There is new optimism around Research In Motion Ltd.
The struggling smartphone maker that many on Bay Street and Wall Street assumed would collapse entirely or be sold off in parts is staging an impressive rally.
As momentum builds toward the early 2013 launch of its new BlackBerry 10 smartphones, RIM shares surged 17.3 per cent Thursday, closing at $12. The company has enjoyed a week-long burst of positive sentiment that has seen some of RIM's harshest analyst critics speak more favourably of the stock.
Earlier this week, Peter Misek of Jefferies & Co. doubled his price target to $10 and upgraded the stock to "hold" from "underperform." And on Wednesday, National Bank Financial's Kris Thompson upgraded his price target to $15, betting that the stock will rise more before a launch, likely in February, of the new BlackBerry 10 smartphone platform.
"The new management team is executing by maintaining the BlackBerry subscriber base, managing costs and cash, and seemingly readying a February 2013 BB10 global platform launch," Mr. Thompson wrote in a research note to clients. "Most analysts were expecting a March launch."
Although RIM has not set a hard date for BlackBerry 10's commercial availability, the Waterloo, Ont.-based company is hosting a global launch party for two of the platform's first devices – a full touchscreen phone and a touchscreen phone with a physical keyboard – on January 30, 2013. Most observers now predict the devices will become available to consumers in February, after multiple costly delays that have pummelled the stock and contributed to the aura of doom surrounding the company for much of the past year.
But in the most recent quarter, RIM surprised analysts by announcing its subscriber count had actually crept up a little to over 80 million global users, when almost everyone was expecting a stall in growth or the beginning of a drop-off in users as large corporate clients switched over and consumers overwhelmingly chose Apple Inc.'s iPhone and devices – mainly from Samsung Electronics – running Google Inc.'s Android software. At the same time, new CEO Thorsten Heins and his revamped management team have been executing cost cuts, implementing painful layoffs of about 5,000 employees around the world and growing a cash pile that is now about $2.3-billion.
There is still the possibility, of course, that this is a dead-cat bounce – a short-lived recovery in the middle of continuing downward pressure – which some observers have pointed out.
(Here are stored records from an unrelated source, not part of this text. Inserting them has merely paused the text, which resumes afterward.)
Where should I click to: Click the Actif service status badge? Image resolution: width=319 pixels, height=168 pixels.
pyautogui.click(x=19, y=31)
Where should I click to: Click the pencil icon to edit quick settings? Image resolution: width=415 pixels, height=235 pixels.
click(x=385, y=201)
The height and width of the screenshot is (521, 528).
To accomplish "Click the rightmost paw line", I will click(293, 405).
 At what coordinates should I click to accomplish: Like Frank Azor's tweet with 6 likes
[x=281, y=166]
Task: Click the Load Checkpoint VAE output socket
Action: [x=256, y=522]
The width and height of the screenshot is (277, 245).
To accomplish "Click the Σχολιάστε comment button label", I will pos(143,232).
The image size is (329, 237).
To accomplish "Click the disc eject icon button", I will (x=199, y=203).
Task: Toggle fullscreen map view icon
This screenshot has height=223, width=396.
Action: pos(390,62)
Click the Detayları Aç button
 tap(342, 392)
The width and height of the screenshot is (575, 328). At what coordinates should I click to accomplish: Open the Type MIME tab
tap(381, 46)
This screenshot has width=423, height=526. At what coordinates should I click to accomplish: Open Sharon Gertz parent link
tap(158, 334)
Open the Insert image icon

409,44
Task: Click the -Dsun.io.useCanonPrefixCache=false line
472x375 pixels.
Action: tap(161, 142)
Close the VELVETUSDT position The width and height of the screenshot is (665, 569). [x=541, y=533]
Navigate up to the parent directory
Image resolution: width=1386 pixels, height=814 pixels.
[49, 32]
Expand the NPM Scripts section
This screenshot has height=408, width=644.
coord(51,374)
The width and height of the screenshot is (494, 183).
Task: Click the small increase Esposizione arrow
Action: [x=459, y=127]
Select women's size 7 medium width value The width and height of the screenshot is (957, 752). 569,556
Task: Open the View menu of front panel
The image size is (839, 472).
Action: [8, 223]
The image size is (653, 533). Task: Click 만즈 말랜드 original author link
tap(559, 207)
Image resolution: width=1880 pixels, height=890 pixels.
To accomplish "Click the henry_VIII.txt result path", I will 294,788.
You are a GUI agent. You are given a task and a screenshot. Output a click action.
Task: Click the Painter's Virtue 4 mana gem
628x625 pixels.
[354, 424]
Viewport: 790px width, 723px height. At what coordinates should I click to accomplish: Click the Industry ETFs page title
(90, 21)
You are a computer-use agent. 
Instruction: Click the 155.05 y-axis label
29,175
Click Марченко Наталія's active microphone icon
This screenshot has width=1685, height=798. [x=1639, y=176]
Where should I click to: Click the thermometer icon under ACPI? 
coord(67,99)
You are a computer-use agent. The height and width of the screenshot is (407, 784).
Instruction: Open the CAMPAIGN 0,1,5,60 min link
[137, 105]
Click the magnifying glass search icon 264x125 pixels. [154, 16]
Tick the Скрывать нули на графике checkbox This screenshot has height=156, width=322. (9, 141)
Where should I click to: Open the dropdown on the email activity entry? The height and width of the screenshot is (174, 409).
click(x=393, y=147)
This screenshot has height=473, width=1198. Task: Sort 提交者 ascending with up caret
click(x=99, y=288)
It is also unclear whether the shift in sentiment from utterly hopeless to cautiously optimistic will last beyond the launch of BlackBerry 10, when analysts will see whether consumers walking into mobile phone shops will pick a BlackBerry 10 phone over the latest iPhone or sleek Android device. Mr. Thompson stresses that the money to be made is before the launch of the new phones, as momentum continues to build. And Mr. Misek, in his own note, said that although worst case scenarios were less likely than before, the possibility of success is still quite low.
"Preliminary results from our quarterly handset survey indicate developed market carriers have a much more positive view of BB10 than we expected," he wrote. "With greater carrier shelf space and marketing support, we now believe BB10 has a 20 per cent to 30 per cent probability of success. While the likelihood is low ... the potential reward is high."
Tom Astle, an analyst with Byron Capital Markets, summed up the conflicted sentiment well when he sent out a research note in early November, at the very beginning of RIM's upswing, with the phrase: "A BUY rating on RIM? Are we raving mad?" Mr. Astle pointed out that the new BlackBerrys – which executives have been trotting out to media, carriers and analysts lately – appear to be differentiated from competitors, and that there is an "upgrade wave waiting" among the 80-million current BlackBerry users, who crave a refreshed experience rather than something entirely new.